■ **Task to carry out**: Rewrite the listing from its start up to and including the line containing "Action: (x=210, y=980)", replacing "screenshot" with "screen capture" and keeping everything else the same. Omit the pictures from your answer.

========

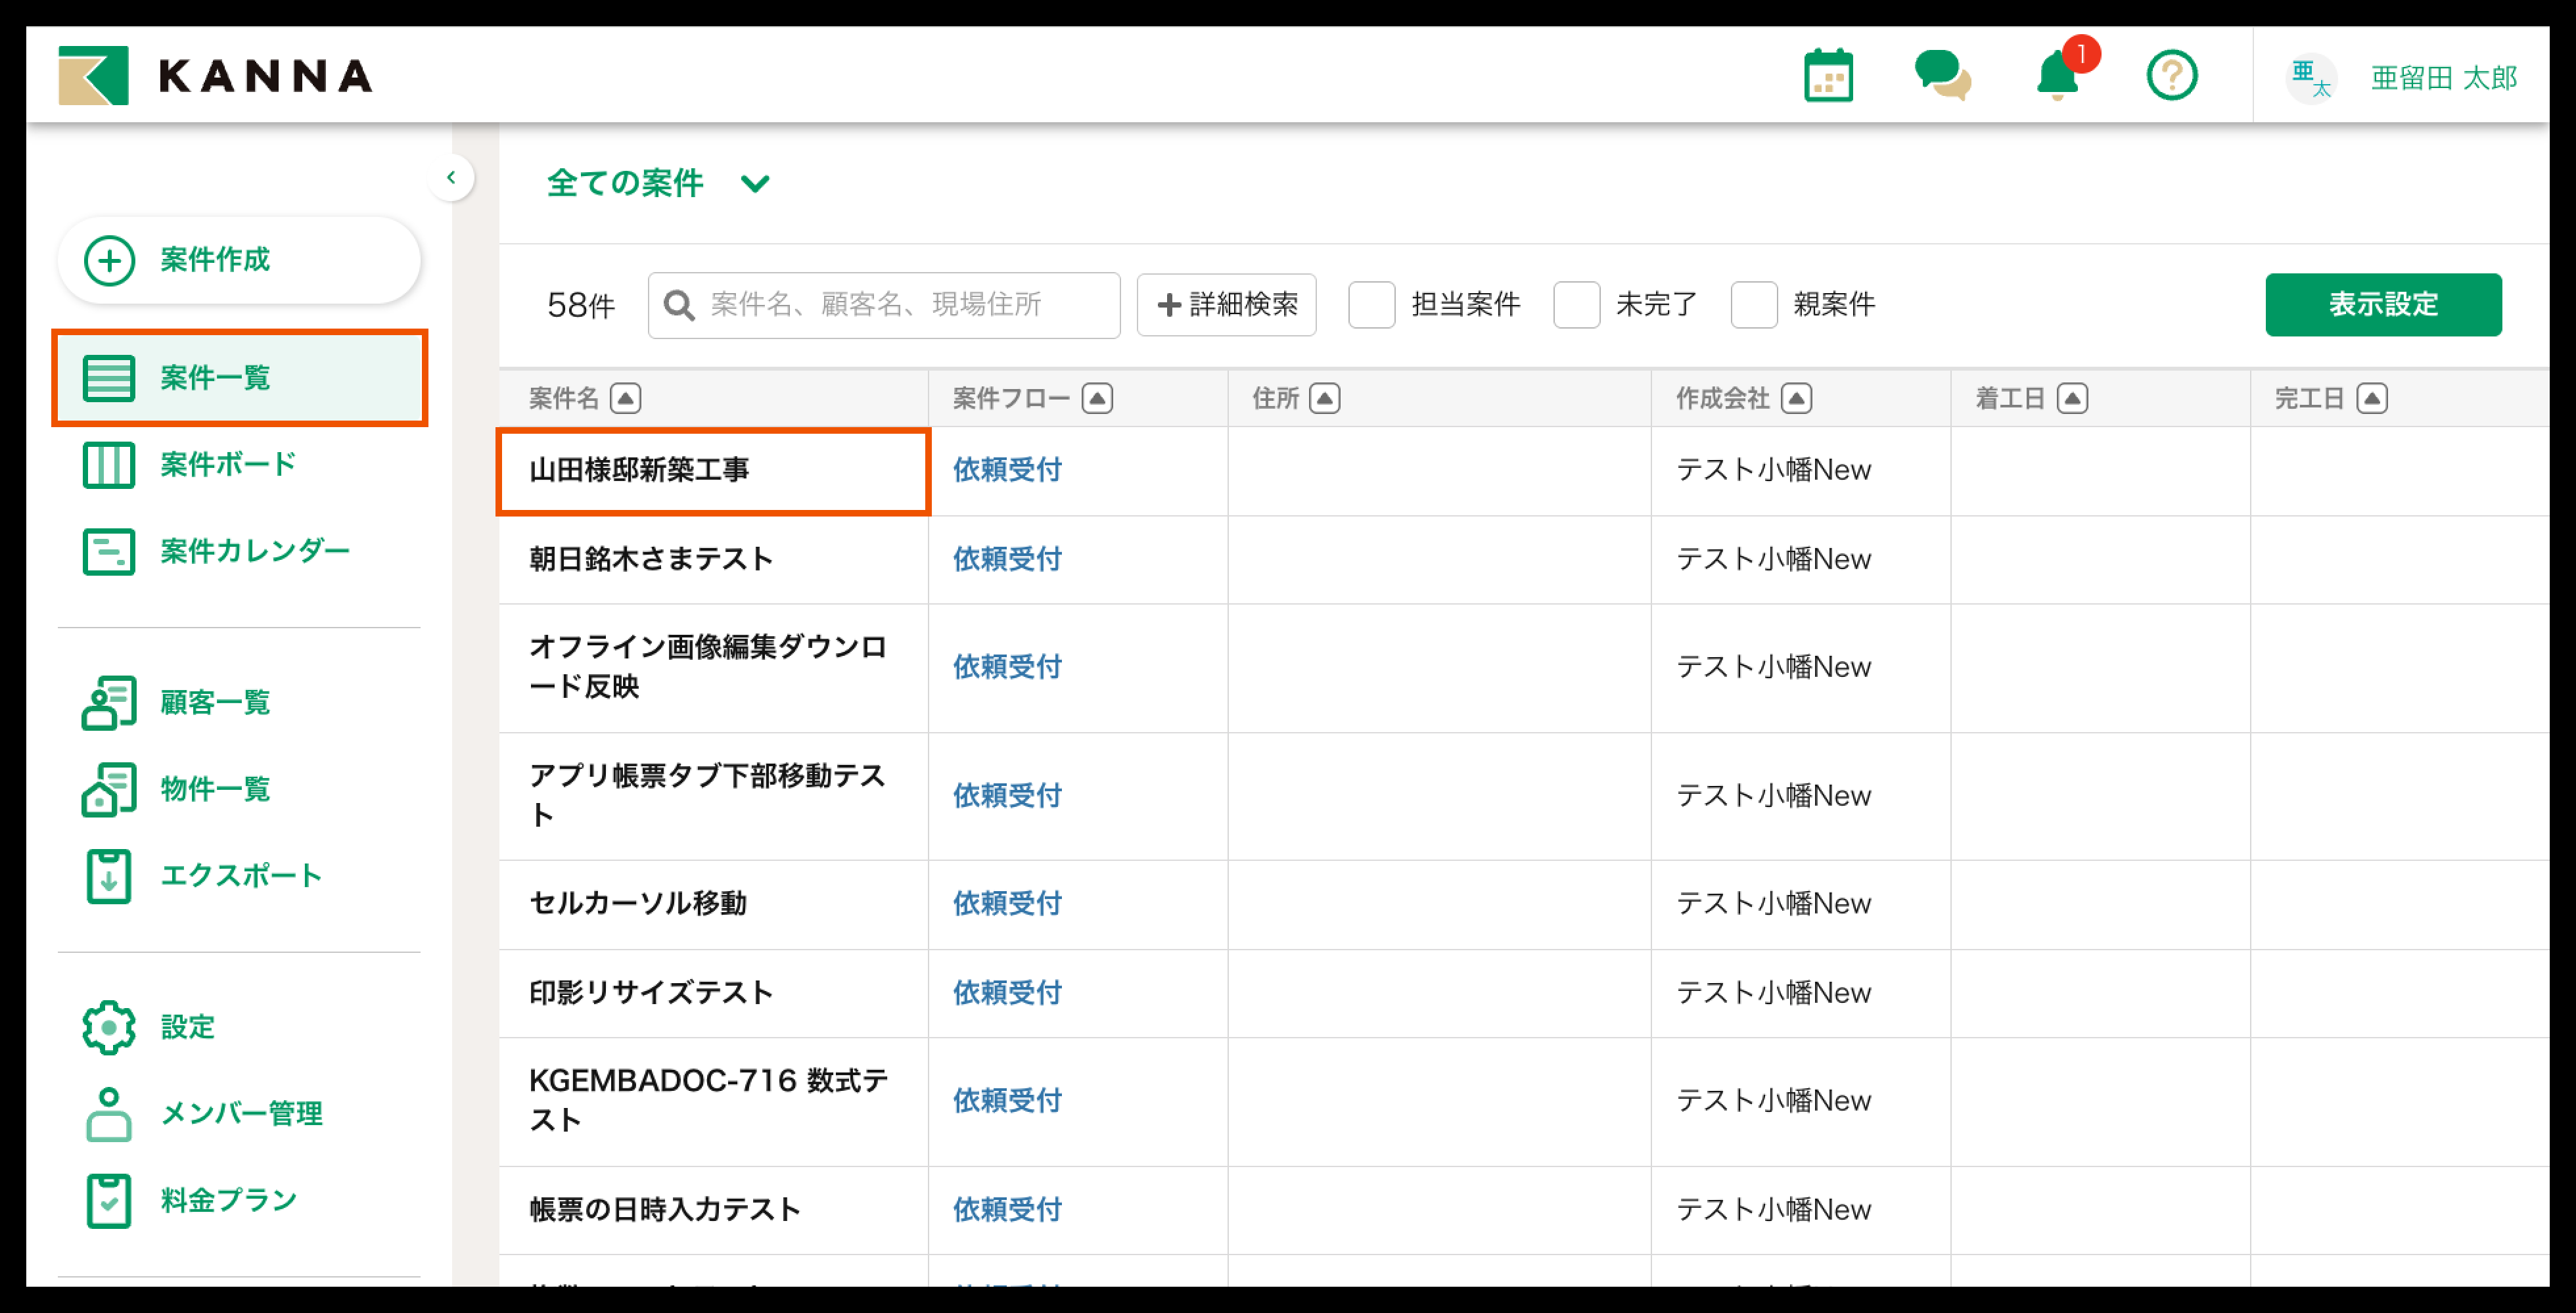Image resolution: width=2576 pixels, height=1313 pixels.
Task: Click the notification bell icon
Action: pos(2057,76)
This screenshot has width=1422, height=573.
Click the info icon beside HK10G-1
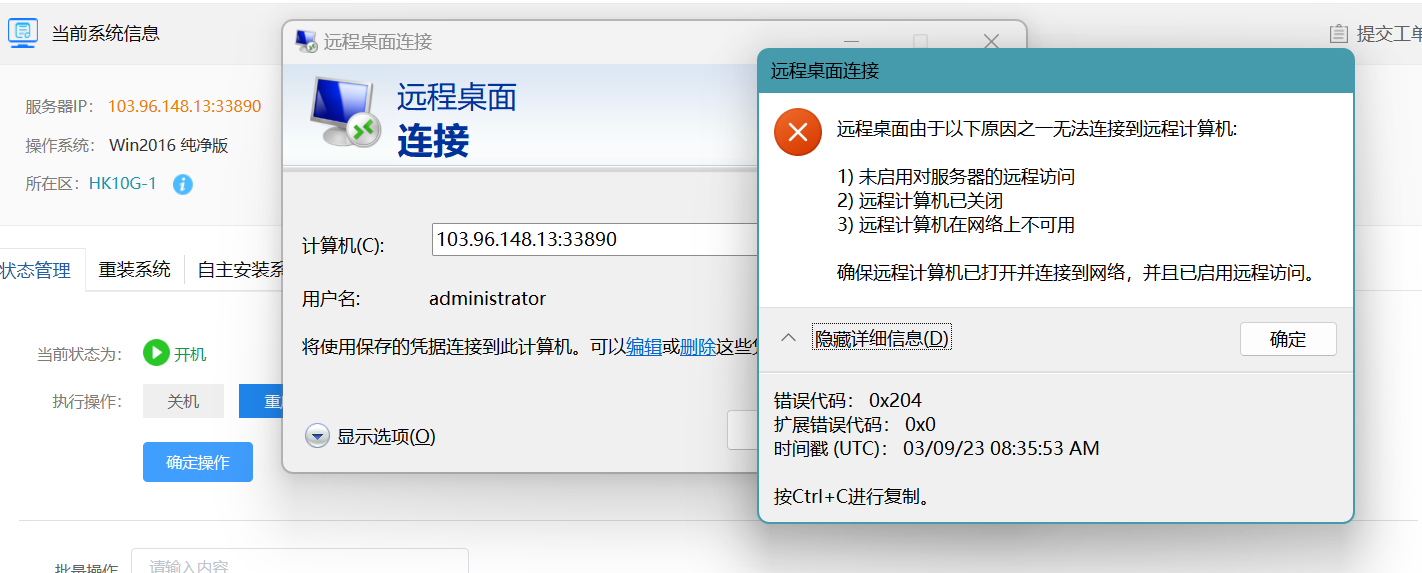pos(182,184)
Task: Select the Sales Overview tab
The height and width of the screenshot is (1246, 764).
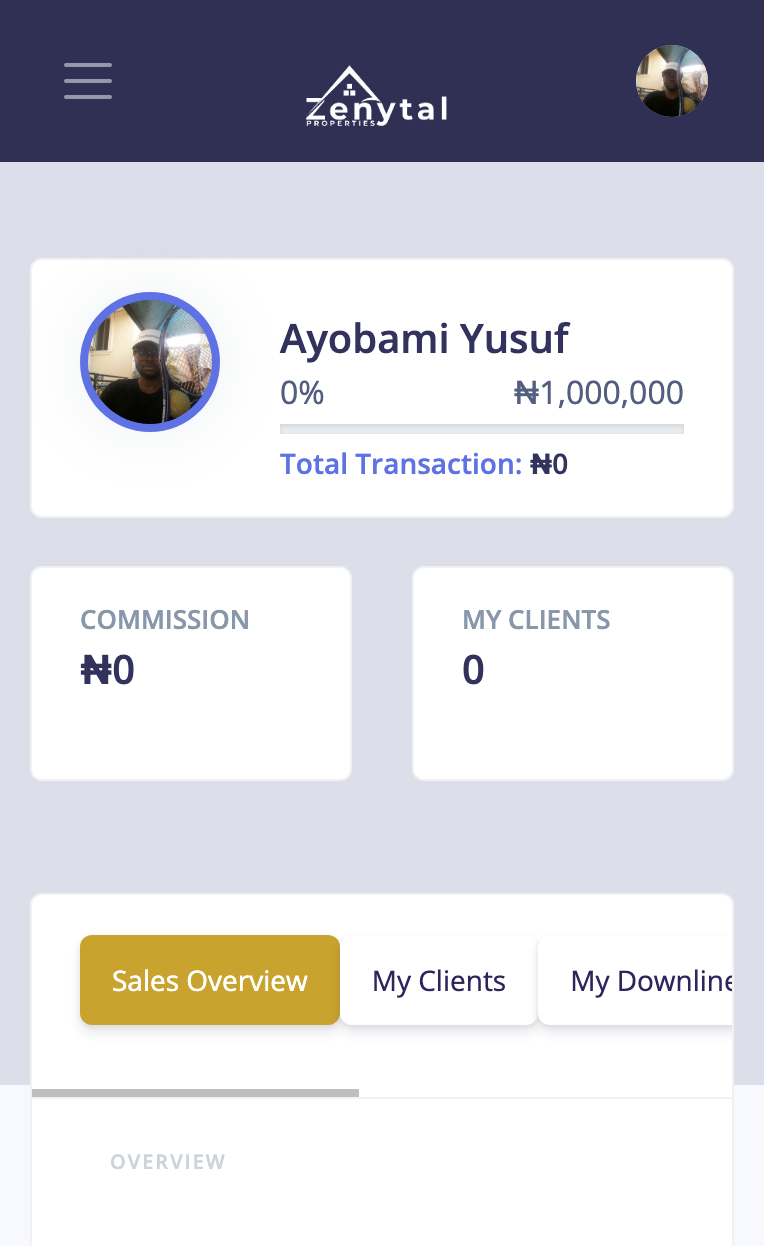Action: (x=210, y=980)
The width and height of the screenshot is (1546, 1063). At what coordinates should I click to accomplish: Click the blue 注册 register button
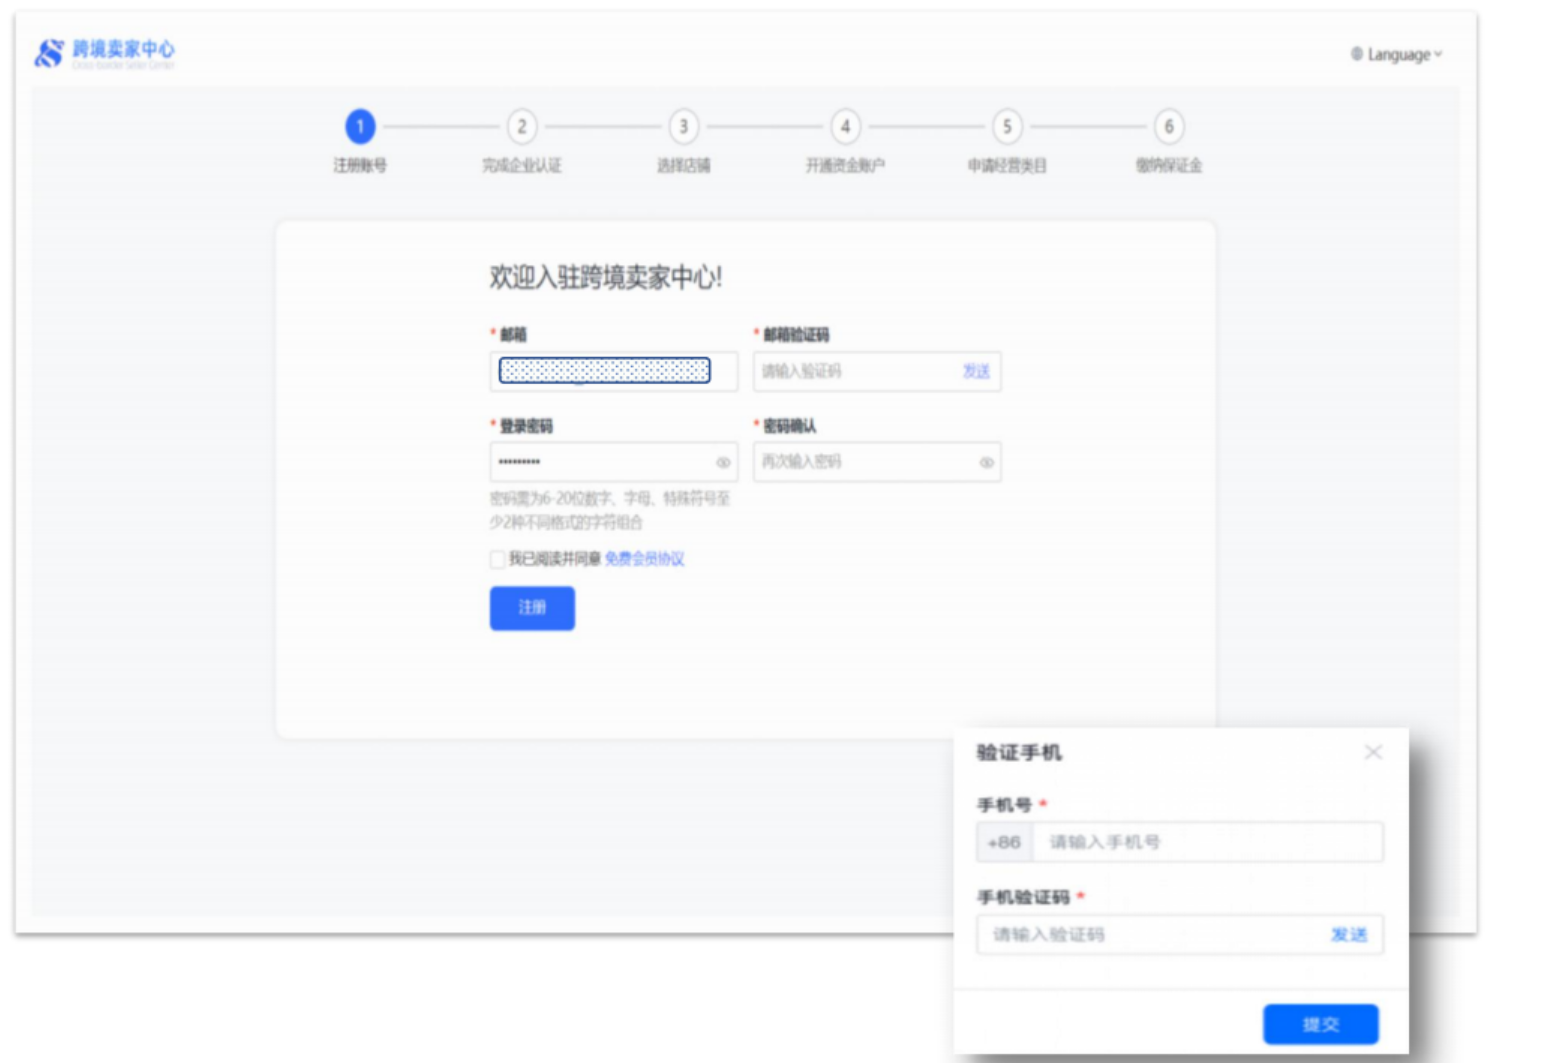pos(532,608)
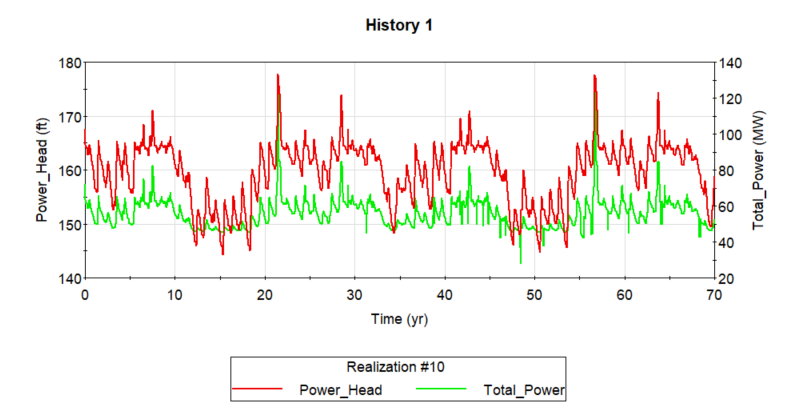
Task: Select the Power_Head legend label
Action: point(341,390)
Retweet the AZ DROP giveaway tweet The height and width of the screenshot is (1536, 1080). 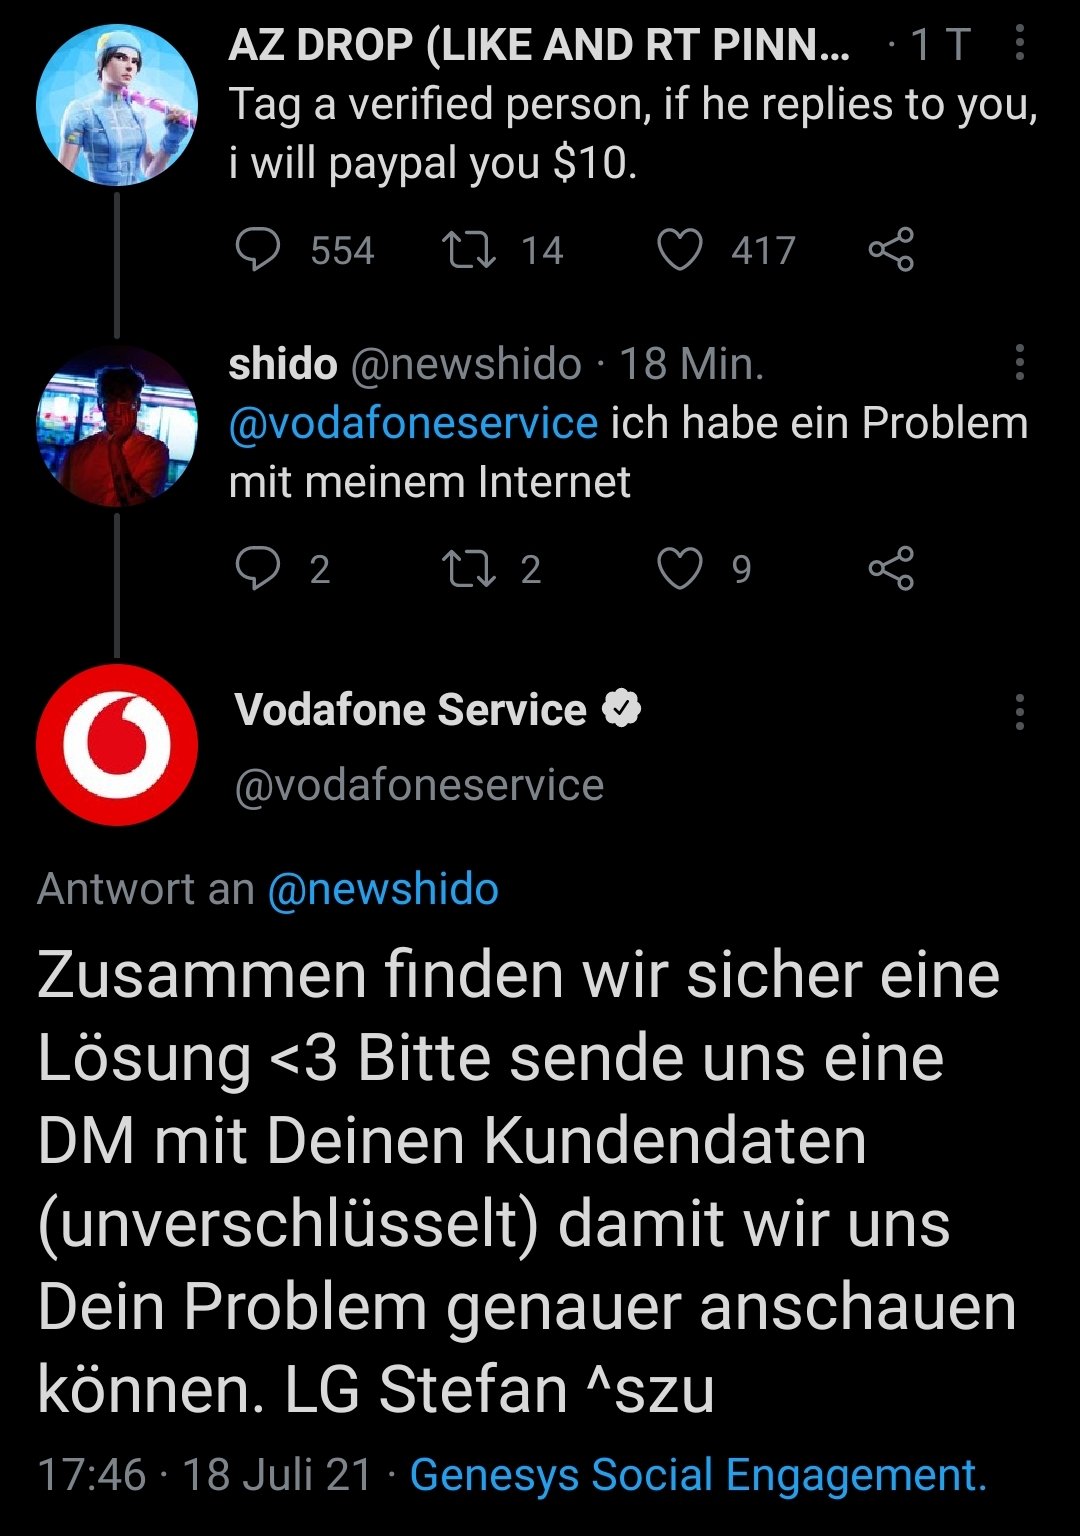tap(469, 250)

========

■ **Response to the task**:
Image resolution: width=2576 pixels, height=1313 pixels.
Task: Click the notification bell icon
Action: pos(2057,76)
This screen capture has width=1422, height=573.
Click the info icon beside HK10G-1
pos(182,184)
Task: Select the Sales Overview tab
The height and width of the screen capture is (1246, 764).
Action: (x=210, y=980)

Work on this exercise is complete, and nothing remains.